Anemia produces a variety of symptoms, including weakness, fatigue, and paleness (pallor). Depending on the cause, other symptoms may be present as well. The oxygen deprivation from anemia can make you feel tired and weak, dizzy, short of breath, and confused. Your skin may turn pale—particularly in places that are normally red such as your gums, nail beds, and inner eyelids.
Some people with an iron deficiency develop cravings for nonfood items, such as clay and detergent, a rare condition known as pica. Severe iron deficiency also may cause tongue irritation, cracks in the corners of the mouth, and a spoonlike deformity in the fingernails.
People with pernicious anemia often develop neurologic symptoms. A lack of B12 can initially produce tingling sensations in the hands and feet. This can progress to serious loss of neurologic function.
Although anemia can strike anyone at any age, it is more common in women and in older people. Iron loss from menstruation and vitamin deficiencies that develop during pregnancy and breastfeeding are the main reasons why younger women are five times more likely than younger men to develop anemia. However, aging increases anemia risk for everyone. One out of every 100 people over the age of 60 has been diagnosed with pernicious anemia. Gastrointestinal bleeding is a major contributor to anemia in older age groups.
Alcoholics, serious athletes, and people with chronic illnesses are at increased risk for anemia.
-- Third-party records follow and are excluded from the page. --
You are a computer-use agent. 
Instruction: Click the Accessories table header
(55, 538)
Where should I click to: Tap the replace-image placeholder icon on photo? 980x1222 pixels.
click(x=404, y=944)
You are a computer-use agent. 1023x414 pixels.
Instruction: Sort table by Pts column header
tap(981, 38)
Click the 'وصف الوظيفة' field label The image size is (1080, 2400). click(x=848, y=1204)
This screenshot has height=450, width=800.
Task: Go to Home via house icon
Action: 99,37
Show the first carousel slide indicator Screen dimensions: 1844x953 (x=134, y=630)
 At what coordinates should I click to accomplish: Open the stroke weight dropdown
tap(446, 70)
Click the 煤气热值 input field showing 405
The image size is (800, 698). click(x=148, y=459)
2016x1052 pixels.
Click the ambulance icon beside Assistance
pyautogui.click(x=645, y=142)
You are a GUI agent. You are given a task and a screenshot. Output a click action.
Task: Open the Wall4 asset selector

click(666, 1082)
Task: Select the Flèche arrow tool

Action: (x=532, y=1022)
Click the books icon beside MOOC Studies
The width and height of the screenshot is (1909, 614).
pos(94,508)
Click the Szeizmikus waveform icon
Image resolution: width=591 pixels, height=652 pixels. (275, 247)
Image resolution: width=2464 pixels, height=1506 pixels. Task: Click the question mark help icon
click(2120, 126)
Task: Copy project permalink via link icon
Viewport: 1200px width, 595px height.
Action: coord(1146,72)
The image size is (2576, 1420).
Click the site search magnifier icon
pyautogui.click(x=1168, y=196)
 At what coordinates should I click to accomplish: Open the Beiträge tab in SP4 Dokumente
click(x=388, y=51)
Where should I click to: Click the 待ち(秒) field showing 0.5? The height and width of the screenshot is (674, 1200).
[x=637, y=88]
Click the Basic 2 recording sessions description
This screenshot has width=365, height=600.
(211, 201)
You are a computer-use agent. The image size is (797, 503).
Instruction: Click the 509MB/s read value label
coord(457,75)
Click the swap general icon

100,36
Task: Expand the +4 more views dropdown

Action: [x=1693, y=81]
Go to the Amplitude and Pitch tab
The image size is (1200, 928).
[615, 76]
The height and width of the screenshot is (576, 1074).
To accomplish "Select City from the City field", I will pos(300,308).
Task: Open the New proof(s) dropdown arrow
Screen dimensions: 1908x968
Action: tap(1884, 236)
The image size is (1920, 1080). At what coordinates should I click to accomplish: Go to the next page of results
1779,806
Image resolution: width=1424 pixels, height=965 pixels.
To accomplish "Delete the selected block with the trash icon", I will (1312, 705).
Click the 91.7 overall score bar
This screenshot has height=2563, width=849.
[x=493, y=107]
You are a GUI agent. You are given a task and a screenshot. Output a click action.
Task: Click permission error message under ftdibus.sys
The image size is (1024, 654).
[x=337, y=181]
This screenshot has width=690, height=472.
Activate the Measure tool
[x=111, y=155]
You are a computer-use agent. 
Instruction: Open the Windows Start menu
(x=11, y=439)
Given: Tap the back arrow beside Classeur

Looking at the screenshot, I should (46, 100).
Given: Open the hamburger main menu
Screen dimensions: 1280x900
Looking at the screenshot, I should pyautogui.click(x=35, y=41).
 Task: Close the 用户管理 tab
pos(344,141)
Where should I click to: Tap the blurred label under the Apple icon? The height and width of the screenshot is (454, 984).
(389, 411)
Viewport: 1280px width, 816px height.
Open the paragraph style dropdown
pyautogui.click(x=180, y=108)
Alcoholics often eat poorly, and the resulting malnutrition leads to anemia. Alcohol also hinders the absorption of nutrients important for preventing anemia. Additionally, internal bleeding, which is more likely in alcoholics, increases risk as well.
Intense physical training, such as that required for a marathon, sometimes results in gastrointestinal bleeding and damage to red blood cells, resulting in a condition called “sports anemia.”
Anyone who has a chronic illness that produces inflammation or bleeding is at increased risk for anemia.The kidneys are involved in producing a protein that helps in red cell production. People with chronic kidney disease often have anemia because their kidneys do not make enough of this protein.